What many people may not be aware of is that CA public retirement systems do not actually fully fund the retiree’s monthly healthcare premium. They pay a monthly healthcare allowance to retirees of approx $200 – $350, depending on the retiree’s highest year’s gross pay and years of service. The actual cost of the premiums is much higher as they are priced at COBRA rates. For instance, SDCERA charges $619.11 to $975.01 mo for an HMO for the member only. A PPO costs $2,080.08 mo for the member only.
The member is free to take their monthly healthcare allowance into the open market and purchase healthcare coverage with it. Those that can qualify to be underwritten as a reasonable rate most certainly do this.
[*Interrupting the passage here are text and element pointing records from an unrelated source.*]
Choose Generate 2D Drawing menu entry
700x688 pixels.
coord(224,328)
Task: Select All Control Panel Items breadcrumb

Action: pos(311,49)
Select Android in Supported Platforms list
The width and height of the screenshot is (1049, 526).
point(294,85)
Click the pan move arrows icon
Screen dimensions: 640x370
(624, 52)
Obviously, if the separating employee under the age of 65 has pre-existing conditions or cannot otherwise qualify for a plan on the open market at a reasonable price, they take one of the plans offered by the assn and pay the difference in premium with their mo pension (IF their monthly pension is high enough to do this). The assns plans must accept all eligible retirees and their spouses/domestic partners, regardless of health.
Medicare supplements offered by the assn are only $213.99 to $365.16 per mo for the member only.
Thus, LA could likely put $200 – $350 mo for each existing retiree back into their general fund (IF it is they who are actually funding their retiree’s healthcare allowances) if they are able to legally remove the benefit.